SOURCE DOCUMENT:
● ● ● ● ● ● ●
Of Summer Melon, Virginia Ham & Combava

Twice this past week-end, I prepared a simple dish combining a few very much local ingredients: easy, lots of flavors, nice colors, great smell, happy eaters… and no need to apply heat: as far as I am concerned, the perfect summer party dish. What was it? Melon & Virginia Country Ham Salad with Combava (Kaffir Lime) Leaf Dressing.

Both times guests were really intrigued by my “secret ingredient” and were trying – unsuccessfully to place it- until I told them what it was: Kaffir lime (aka Combava). The Oxford Companion To Food recommends that the traditional name “Kaffir lime” be replaced by “makhrut lime” or “makrud lime” (makhrut/makrud being the transliteration of the Thai word) because Kaffir is a derogatory term for a black person in South Africa . But very few people do it and Kaffir lime is by far the more common. However I have also seen Combava lime (which is one of its French name). Since I like the deep musical sound of “combava” and the word reminds me of my years in France, that’s the name I’ll be using to describe what is known botanically as Citrus hystrix.

Combava leaves (also known as Kaffir Lime or Makhrut Lime)
● ● ● ● ● ● ●
YOUR TASKS:
• a. Decide whether each statement below agrees with the melon salad post, and answer yes or no with the deciding words quoted from it. (i) The dish must be cooked. (ii) The Oxford Companion To Food recommends replacing the name "Kaffir lime" with "makhrut lime" or "makrud lime." (iii) The writer served the dish three times over the past weekend.
• b. Recast the paragraph of the melon salad post that begins "Both times guests were really intrigued" as a short bulleted list that keeps its main facts.
• c. Extend the melon salad post, starting after its final line, the caption on combava leaves.

DATA LINES:
● ● ● ● ● ● ●
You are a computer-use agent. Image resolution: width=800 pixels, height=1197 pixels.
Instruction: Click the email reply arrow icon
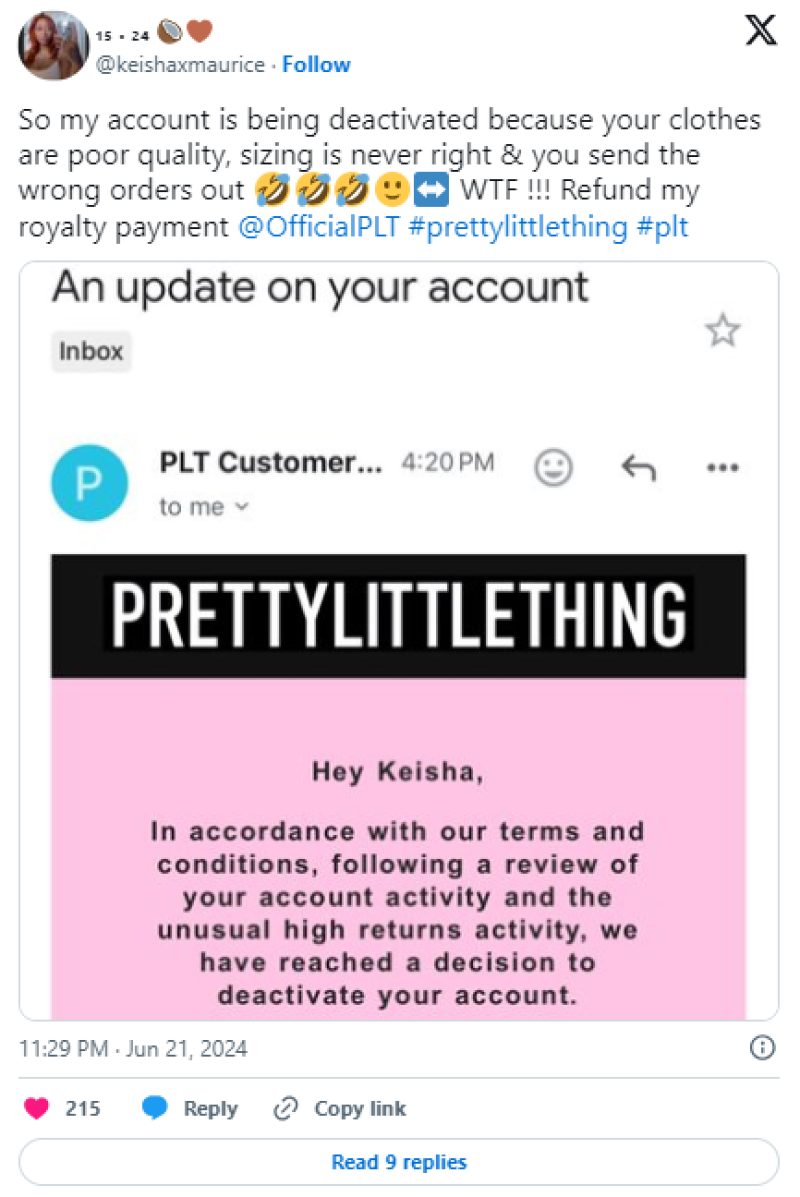pos(638,467)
● ● ● ● ● ● ●
RESULTS IN ORDER:
• a.
(i) No: "no need to apply heat"
(ii) Yes: "The Oxford Companion To Food recommends that the traditional name “Kaffir lime” be replaced by “makhrut lime” or “makrud lime”"
(iii) No: "Twice this past week-end"

• b.
- Guests on both occasions were intrigued by the "secret ingredient" and could not identify it until told it was Kaffir lime, also called combava.
- The Oxford Companion To Food recommends replacing "Kaffir lime" with "makhrut lime" or "makrud lime," a transliteration of the Thai word, because "Kaffir" is a derogatory term for a black person in South Africa.
- Few people follow this advice, and "Kaffir lime" remains by far the more common name.
- "Combava," one of its French names, is also used.
- The writer chooses "combava" for its deep musical sound and because it recalls years spent in France.
- The plant's botanical name is Citrus hystrix.

• c.
Combava is a citrus plant originating in South East Asia, where its leaves are used in cooking. Many people in the US have encountered Combava when eating at Thai restaurants. The leaves are roughly hour-glass shaped, or rather, one leaf looks like two leaves put together end-to-end. The fruit is small, green, round and has very little juice. I grate the rind (that is when I am lucky enough that my tree gives me fruit) and use it to flavor drinks and many dishes; slice the fruit very thinly and mix it with chili peepers, garlic and other spices to make a fresh chutney/salsa to serve with fish and rice. The fruit can also be candied producing an interesting sour/slightly bitter and yet sweet confection – a little like candied pomelo rind. The plant is tender here in the Northern Piedmont (and in most of the US), but as with many citrus, it can live happily in a large pot, that spends the winter in a cool sunny room.

The leaves are what I used for my dish. But although the flavors were similar, the presentation of the dish was not because there were two very different meals. Yes, I know, I am getting to specialize in “obscure leafy ingredients” in the words of David Lebovitz. But it’s easy to grow, you can buy it frozen in markets specializing in South East Asia ingredients and it is really good! By the way, don’t use dry leaves: they have a very different texture, the taste is fainter and they will not give you the appealing bright green flecks that you get with the fresh leaves.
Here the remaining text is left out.